If it were always better, I wouldn’t have gone to the trouble of introducing bindings
Lets take health as an example, you expose a public Health property on your Character. I shoot him, and call Damage, which internally adjusts the health and then fires an event which you hook and then update the UI. Cool. Later - you introduce health pickups, and instead of damage, it heals you. Now you have to have have an OnHeal, or maybe you generalize it as OnHealthChanged. That’s not so bad for one property, but keep in mind, you must always remember in your game code to never directly modify Health without calling OnHealthChanged, or your UI will be out of date.
Imagine doing that on every value you ever want to display in the UI that could conceivably change due to gameplay.
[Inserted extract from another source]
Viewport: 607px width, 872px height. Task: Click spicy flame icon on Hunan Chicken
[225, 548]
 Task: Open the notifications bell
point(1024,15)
Player Name, Weapon stats in an RPG (maybe you want to show the value with buffs included), the list can get pretty long.
With Binding you avoid all those problems, whatever the value, that’s what the UI shows. In the future we can improve the performance of bindings, (possibly with invalidation options, time based invalidation, or maybe with events). Which is why it’s better than doing it in Tick, and if all you are planning to bind is a handful of properties, it’s not worth worrying about the performance, so better to err on the side of bindings instead of manual updating.
In the end, we provide both so that you can pick which ever you’re more comfortable with, or will fit your use-case better.